Крадучись, на цыпочках, выхожу из спальни и на ощупь двигаюсь по темному коридору. Только бы паркет не скрипнул под ногами! Не проснулись бы служанки! Из их комнатушек доносится мерный, слаженный храп. Горничные не слышат, как заходится криком птица-подранок, пока я пробираюсь к парадной лестнице. И моя сестра Дезире тоже ничего не слышит.

«Фло, куда меня увезут? Что со мной будут делать?»

Ледяные мраморные ступени обжигают мои босые стопы. Едва не теряю равновесие, но вовремя хватаюсь за чугунные перила. Еще чуть-чуть, и рухнула бы вниз, а наутро мое бездыханное тело нашли бы у подножия лестницы.

Хотя это было бы к лучшему.

«Изыди, отродье сатаны!
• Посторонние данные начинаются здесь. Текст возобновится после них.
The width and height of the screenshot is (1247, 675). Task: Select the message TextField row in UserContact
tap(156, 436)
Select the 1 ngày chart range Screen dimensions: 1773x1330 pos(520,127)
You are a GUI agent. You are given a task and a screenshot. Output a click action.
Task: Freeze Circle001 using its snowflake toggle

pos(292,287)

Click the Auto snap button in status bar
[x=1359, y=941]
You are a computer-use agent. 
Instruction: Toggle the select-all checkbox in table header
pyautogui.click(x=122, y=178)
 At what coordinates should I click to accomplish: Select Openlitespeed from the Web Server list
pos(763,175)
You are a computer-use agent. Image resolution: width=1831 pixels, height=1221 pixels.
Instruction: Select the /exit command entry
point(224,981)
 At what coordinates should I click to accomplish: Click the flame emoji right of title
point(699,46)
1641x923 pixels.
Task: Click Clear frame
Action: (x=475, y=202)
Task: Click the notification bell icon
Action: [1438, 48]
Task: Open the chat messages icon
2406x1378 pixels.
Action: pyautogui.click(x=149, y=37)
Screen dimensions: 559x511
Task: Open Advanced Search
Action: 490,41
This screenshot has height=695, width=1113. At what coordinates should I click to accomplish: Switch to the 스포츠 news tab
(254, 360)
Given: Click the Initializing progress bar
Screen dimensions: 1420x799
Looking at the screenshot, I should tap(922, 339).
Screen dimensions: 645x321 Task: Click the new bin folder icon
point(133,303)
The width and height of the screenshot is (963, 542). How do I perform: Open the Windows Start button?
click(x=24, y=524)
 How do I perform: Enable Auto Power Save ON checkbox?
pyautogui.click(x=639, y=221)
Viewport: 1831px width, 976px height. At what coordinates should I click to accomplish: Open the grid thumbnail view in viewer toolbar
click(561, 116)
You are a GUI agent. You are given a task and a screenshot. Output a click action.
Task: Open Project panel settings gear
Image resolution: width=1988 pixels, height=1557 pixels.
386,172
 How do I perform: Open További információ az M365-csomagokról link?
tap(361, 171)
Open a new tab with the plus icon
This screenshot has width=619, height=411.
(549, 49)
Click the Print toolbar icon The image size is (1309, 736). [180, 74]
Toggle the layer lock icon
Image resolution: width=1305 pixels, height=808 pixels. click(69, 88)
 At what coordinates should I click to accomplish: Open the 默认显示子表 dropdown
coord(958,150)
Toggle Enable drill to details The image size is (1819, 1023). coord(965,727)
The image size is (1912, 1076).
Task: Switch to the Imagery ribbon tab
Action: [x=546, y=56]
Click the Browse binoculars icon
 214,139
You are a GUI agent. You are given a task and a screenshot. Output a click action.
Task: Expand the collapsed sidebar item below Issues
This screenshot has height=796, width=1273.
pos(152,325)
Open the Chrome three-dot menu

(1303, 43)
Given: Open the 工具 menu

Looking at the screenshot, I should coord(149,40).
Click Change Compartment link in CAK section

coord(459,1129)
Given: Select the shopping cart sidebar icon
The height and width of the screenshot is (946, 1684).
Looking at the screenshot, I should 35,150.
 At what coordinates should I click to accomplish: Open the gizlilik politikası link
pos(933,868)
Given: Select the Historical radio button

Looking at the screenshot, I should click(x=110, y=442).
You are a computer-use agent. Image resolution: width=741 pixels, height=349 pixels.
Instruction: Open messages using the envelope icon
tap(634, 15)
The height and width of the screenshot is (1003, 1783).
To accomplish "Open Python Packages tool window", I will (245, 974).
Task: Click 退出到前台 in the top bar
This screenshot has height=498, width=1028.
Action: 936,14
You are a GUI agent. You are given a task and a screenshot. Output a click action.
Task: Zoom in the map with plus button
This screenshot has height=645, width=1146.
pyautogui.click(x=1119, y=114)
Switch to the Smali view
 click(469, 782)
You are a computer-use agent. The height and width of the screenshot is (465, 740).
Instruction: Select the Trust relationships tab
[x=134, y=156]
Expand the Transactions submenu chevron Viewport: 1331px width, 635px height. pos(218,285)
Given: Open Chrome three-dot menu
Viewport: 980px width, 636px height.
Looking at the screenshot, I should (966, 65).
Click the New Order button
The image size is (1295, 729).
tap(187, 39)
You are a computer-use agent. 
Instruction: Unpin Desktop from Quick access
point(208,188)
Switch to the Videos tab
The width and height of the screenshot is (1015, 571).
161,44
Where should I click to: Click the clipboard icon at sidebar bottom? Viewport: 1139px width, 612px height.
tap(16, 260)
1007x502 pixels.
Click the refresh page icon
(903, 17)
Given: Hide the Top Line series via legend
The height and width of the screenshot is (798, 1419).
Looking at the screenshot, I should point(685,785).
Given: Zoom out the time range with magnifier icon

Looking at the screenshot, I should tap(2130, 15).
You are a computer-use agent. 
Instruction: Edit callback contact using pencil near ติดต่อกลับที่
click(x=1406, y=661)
Почему ангел смерти не прибрал тебя, как первенцев египетских?!»

Всего один лестничный пролет. Третий этаж. Если кузины Олимпия или Мари столкнутся со мной, то, чего доброго, поднимут крик, ведь в белой ночной сорочке я сойду за привидение. Одинокий дух, жаждущий мести.

«Ты не такая, как они, Флёретт. Ты одна из нас».

У двери в опочивальню тети Иветт я замедляю шаг. Как же глупо все получилось! Словно в кошмарном сне, когда самые близкие люди оборачиваются чудовищами и пускаются за тобой вдогонку. Третьего дня мы пили кофе и болтали о том о сём, а вчера стали заклятыми врагами. Но из этой схватки я выйду победительницей. Я, а не она.

Я заставлю Иветт уничтожить письмо.

Заставлю ее взять назад все те слова и дать клятву вечно хранить наш секрет.

А если она откажется…

«Три желания, Флоранс Фариваль. Как в сказке. Чтобы тебе проще было запомнить».

…а если она откажется, мне придется ее убить.

И тогда, возможно, вместе с ней погибнут Олимпия и Мари, обе горничные и кухарка. Что ж, пусть так. Кто может отдавать приказания Смерти? Смерть – не мальчишка на побегушках и забирает всех, кого пожелает.

И если уж на то пошло, мне все равно, кто погибнет. Лишь бы не я. И не Дезире.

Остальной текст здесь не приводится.